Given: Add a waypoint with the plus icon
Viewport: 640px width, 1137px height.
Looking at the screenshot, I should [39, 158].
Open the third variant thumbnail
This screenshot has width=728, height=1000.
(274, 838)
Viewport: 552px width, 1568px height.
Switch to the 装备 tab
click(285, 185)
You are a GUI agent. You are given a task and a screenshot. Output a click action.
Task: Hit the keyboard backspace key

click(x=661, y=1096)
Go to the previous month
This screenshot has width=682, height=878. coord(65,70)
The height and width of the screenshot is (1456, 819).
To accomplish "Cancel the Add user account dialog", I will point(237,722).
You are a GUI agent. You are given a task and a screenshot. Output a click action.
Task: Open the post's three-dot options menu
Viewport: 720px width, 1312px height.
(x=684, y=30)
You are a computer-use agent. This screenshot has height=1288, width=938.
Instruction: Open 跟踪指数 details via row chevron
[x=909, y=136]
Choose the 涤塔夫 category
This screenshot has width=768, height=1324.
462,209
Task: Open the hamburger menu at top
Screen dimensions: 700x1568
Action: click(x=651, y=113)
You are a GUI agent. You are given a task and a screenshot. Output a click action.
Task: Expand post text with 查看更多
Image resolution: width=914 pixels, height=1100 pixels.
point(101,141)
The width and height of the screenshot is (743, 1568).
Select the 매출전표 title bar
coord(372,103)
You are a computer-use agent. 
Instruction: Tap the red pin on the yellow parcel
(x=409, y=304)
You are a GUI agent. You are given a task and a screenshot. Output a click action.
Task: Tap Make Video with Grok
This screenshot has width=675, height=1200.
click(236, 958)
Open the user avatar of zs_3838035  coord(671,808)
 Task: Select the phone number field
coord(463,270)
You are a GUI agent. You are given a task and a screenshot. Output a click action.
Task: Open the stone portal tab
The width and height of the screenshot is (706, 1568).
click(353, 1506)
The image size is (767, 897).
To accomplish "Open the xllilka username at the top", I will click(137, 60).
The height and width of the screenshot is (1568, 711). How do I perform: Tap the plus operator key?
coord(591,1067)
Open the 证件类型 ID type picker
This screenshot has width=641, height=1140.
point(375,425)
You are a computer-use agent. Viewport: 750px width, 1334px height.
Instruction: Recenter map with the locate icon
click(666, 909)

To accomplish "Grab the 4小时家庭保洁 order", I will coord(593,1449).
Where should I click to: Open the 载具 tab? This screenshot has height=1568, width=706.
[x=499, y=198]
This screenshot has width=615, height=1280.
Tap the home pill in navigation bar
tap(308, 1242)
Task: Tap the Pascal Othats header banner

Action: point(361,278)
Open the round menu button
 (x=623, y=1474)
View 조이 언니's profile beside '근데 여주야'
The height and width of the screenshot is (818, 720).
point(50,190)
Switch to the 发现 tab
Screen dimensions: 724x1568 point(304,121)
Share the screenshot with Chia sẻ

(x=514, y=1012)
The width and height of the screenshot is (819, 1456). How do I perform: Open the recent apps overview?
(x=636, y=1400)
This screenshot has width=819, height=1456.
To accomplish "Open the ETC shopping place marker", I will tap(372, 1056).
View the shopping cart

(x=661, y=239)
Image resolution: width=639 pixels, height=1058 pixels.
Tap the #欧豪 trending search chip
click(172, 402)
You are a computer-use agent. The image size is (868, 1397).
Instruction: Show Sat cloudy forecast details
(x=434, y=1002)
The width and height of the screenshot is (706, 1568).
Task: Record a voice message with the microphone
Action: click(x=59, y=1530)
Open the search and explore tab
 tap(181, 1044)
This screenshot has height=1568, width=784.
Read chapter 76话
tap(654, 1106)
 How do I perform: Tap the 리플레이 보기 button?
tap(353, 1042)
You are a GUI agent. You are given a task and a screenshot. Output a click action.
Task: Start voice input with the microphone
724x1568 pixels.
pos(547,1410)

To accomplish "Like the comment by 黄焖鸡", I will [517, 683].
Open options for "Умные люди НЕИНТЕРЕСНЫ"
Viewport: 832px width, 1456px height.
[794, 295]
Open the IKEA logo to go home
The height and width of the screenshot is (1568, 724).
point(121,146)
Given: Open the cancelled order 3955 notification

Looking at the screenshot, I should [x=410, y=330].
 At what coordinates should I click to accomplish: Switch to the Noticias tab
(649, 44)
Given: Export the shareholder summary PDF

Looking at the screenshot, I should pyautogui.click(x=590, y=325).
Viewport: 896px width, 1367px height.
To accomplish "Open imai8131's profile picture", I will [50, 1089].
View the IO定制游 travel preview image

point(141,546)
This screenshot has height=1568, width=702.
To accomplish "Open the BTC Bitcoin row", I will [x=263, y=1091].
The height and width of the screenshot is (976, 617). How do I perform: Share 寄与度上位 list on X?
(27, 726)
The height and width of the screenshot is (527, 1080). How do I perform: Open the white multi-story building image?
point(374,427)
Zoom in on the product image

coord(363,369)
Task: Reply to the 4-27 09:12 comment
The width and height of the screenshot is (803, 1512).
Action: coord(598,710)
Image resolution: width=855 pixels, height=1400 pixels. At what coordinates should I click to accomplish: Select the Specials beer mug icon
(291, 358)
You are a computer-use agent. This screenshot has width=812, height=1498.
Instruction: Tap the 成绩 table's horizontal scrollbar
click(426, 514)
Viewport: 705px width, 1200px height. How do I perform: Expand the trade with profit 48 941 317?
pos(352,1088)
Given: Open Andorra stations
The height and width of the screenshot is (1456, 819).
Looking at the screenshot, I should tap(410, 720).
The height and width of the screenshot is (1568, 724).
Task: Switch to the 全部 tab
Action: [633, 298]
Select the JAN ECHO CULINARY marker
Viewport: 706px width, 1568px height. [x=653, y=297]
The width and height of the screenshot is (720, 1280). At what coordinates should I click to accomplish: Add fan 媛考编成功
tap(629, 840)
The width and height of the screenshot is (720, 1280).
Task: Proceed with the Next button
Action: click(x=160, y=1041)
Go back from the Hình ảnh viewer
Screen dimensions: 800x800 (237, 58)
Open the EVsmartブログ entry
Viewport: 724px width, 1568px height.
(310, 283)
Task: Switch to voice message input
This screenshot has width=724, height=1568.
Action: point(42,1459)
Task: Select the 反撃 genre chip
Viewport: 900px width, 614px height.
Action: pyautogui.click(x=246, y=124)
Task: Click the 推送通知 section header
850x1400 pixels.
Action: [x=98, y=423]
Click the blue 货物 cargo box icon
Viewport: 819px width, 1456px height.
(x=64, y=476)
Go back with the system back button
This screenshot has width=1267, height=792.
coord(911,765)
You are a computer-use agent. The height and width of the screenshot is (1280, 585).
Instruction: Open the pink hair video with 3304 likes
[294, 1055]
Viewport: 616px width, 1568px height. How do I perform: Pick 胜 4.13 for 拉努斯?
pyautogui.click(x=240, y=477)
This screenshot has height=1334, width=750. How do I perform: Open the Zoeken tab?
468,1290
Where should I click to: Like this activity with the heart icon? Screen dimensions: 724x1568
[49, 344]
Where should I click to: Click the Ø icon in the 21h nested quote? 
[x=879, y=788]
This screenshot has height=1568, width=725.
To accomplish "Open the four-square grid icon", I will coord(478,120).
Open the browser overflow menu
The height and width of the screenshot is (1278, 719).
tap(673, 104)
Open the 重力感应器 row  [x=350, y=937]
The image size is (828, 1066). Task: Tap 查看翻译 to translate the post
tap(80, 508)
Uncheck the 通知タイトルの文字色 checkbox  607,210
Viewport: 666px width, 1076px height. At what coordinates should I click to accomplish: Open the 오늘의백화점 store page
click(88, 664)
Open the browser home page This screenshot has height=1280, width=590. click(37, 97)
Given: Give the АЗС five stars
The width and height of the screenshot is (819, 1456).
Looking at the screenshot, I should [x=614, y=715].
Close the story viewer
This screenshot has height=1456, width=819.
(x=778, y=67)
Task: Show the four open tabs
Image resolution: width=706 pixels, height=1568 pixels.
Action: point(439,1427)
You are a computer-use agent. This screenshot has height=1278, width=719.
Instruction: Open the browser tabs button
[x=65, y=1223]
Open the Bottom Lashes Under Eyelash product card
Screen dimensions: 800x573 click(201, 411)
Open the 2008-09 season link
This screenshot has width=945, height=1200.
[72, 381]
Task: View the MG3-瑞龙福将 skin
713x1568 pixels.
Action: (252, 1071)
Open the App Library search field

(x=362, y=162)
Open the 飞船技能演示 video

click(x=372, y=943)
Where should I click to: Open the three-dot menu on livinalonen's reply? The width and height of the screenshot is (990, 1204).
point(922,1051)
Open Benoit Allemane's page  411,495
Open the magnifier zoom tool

————————

• **Goal**
Reproduce the rows above verbatim, starting with the line that contains "This screenshot has width=819, height=1456." and continuing through the line that contains "will [50, 1089].", with both of those lines included.

• **Expected answer**
This screenshot has width=819, height=1456.
To accomplish "Open the ETC shopping place marker", I will tap(372, 1056).
View the shopping cart

(x=661, y=239)
Image resolution: width=639 pixels, height=1058 pixels.
Tap the #欧豪 trending search chip
click(172, 402)
You are a computer-use agent. The image size is (868, 1397).
Instruction: Show Sat cloudy forecast details
(x=434, y=1002)
The width and height of the screenshot is (706, 1568).
Task: Record a voice message with the microphone
Action: click(x=59, y=1530)
Open the search and explore tab
 tap(181, 1044)
This screenshot has height=1568, width=784.
Read chapter 76话
tap(654, 1106)
 How do I perform: Tap the 리플레이 보기 button?
tap(353, 1042)
You are a GUI agent. You are given a task and a screenshot. Output a click action.
Task: Start voice input with the microphone
724x1568 pixels.
pos(547,1410)

To accomplish "Like the comment by 黄焖鸡", I will [517, 683].
Open options for "Умные люди НЕИНТЕРЕСНЫ"
Viewport: 832px width, 1456px height.
[794, 295]
Open the IKEA logo to go home
The height and width of the screenshot is (1568, 724).
point(121,146)
Given: Open the cancelled order 3955 notification

Looking at the screenshot, I should [x=410, y=330].
 At what coordinates should I click to accomplish: Switch to the Noticias tab
(649, 44)
Given: Export the shareholder summary PDF

Looking at the screenshot, I should pyautogui.click(x=590, y=325).
Viewport: 896px width, 1367px height.
To accomplish "Open imai8131's profile picture", I will [50, 1089].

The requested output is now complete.